Chart 2: Comparing Eurozone Core CPI for All Months of January

We’ll get some US data this morning at 10amET. It won’t matter either. ISM-manufacturing for January might inform supply chain preparedness effects for the lunacy, but it’s a lagging reading in the face of Trump’s weekend sucker punch.

Limited Fed-speak is on tap (Bostic 12:30pmET, Musalem 6:30pmET) and we may hear initial takes on the effects of trade wars now that the Fed can no longer say they won’t incorporate anything until its fact. Well, it’s fact now.

BoC Implications

As previously noted, not matching with dollar-for-dollar tariffs lessens inflation risk of Canadian tariffs and CAD depreciation and makes a cut—perhaps an upsized one—more likely. They said dollar for dollar but that's not what they've done. Not even close.

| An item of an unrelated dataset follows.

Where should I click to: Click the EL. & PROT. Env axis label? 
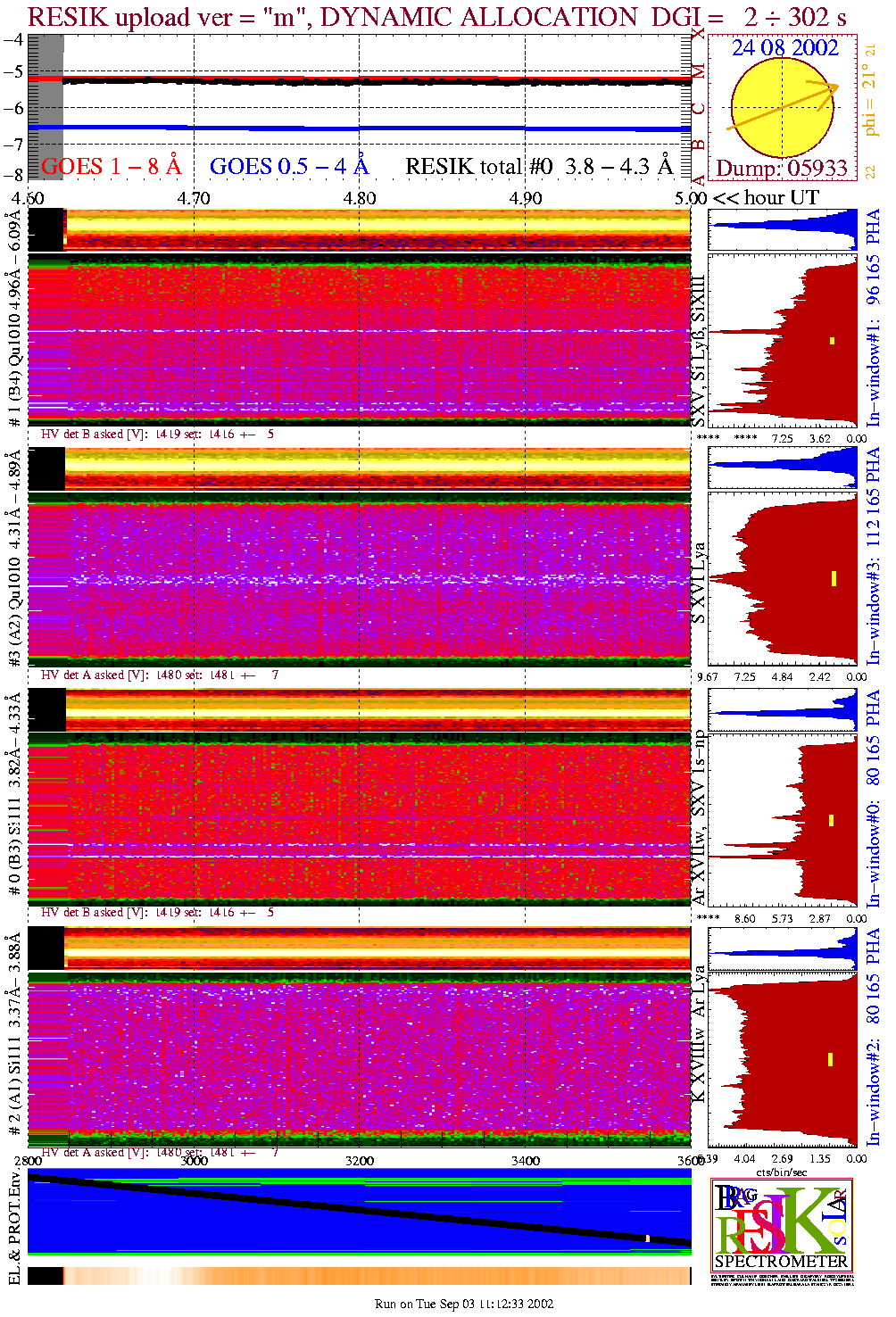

But as long as markets are functioning, which they likely will, then wait. I don’t see emergency pressure at this point to contemplate an intermeeting move. CAD and market rates can do their work at first. It's a risk but I think there is a very high bar for going inter-meeting.

One reason is that the BoC will want to see next steps and evaluate the longevity of the shock. Who knows exactly where this is going. The players are far too erratic.

Another reason is that tariffs will have slower lagging effects than at other times when the crisis was instant in financial markets or with complete shutdowns. Monitor this in terms of industry guidance on specific sectors.

Another reason is to evaluate early evidence on the supply shock.

What also matters is the fiscal response that is pending. I can see coordinated announcements by the Feds and provinces and BoC again, like early in the pandemic. That’s possible soon, but it can't pass it until >March 24th unless prorogation is temporarily suspended. So wait to coordinate.

The key question is how the rest of the curve responds. Yields move lower in the short term, but if we're heaping on fiscal stimulus amid supply chain shocks that may include plant closures and CAD is unmoored then inflation risk further out repeats the pandemic and then the BoC is whipsawed again.